De acordo com Weibe, os números de casos de malária aumentaram de fato na região, mas muito por conta dos exames feitos a partir de agora, o que não ocorria, segundo ele, no governo anterior.

— Reconhecemos que há uma fragilidade nessa logistica, precisamos do apoio de outras áreas e pastas. A Terra Yanomami é prioridade absoluta para Sesai, Ministério da Saúde, e o governo como um todo. O índice de malária subiu e subiu mesmo, mas porque nós começamos a fazer os exames e os diagnósticos. Encontramos muitos casos de subnotificação ou falta de notificação sobre óbitos de malárias — continua Weibe.

— Infelizmente os garimpeiros armaram os indígenas, o que dificultou ainda mais a presença dos agentes de saúde , plano de desintrusão e desarmamento. Eles foram induzidos a se armarem e isso tem gerado conflitos internos. Esses seis meses foram focados mais em salvar vidas, mas as ações de rotina e de prevenção de doenças estão mesmo paralisadas no território — admite.

Combate ao garimpo

Segundo o Sistema de Monitoramento do Garimpo Ilegal (SMGI), de janeiro a junho de 2023, a atividade seguiu crescendo na TIY. Ao todo, foram cerca de 219 hectares impactados — o equivalente a aproximadamente 220 campos de futebol, representando um aumento de 4% em relação a dezembro de 2022, quando a área total afetada superou a marca dos 5 mil hectares. Se comparado ao mesmo período do ano passado, porém, nota-se uma “tendência de desaceleração”.

Reprodução de fotos de garimpeiros na TIY que divulgadas em redes sociais — Foto: Reprodução

Entre as ações de destaque do governo está a estratégia de “controlar o espaço aéreo e o bloqueio dos acessos fluviais e terrestres”. O relatório pondera, no entanto, que alguns pontos poderiam ter sido diferentes. É o caso da decisão de não fechar completamente os acessos à TIY para a logística garimpeira, e manter aberto três “corredores” com intuito de “viabilizar a saída espontânea dos criminosos” ao longo de dois meses.
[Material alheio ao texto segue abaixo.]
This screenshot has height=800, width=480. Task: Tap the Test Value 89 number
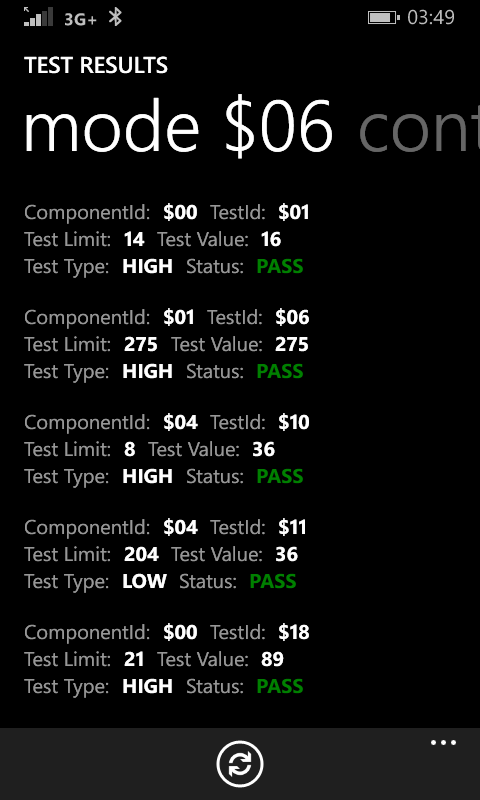(272, 660)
Além disso, em 30 de janeiro, Lula assinou um decreto que determinou a criação de uma Zona de Identificação de Defesa Aérea para o controle do acesso durante o período de emergência de saúde. A operação “Escudo Yanomami”, porém, só manteve a restrição total de voos do garimpo por seis dias. Para as organizações, pessoas associadas ao tráfico humano também lucraram com a abertura dos “corredores”.

O documento destaca que a principal crítica à estratégia adotada pelo governo para a realização das operações é a ausência de uma coordenação, “que, além de ter um maior diálogo com as organizações indígenas e comunidades, pudesse articular ações de comando e controle, com ações de ajuda humanitária e de atenção à saúde”.

Procurada, a Fundação Nacional dos Povos Indígenas (Funai) não respondeu até a última atualização desta reportagem.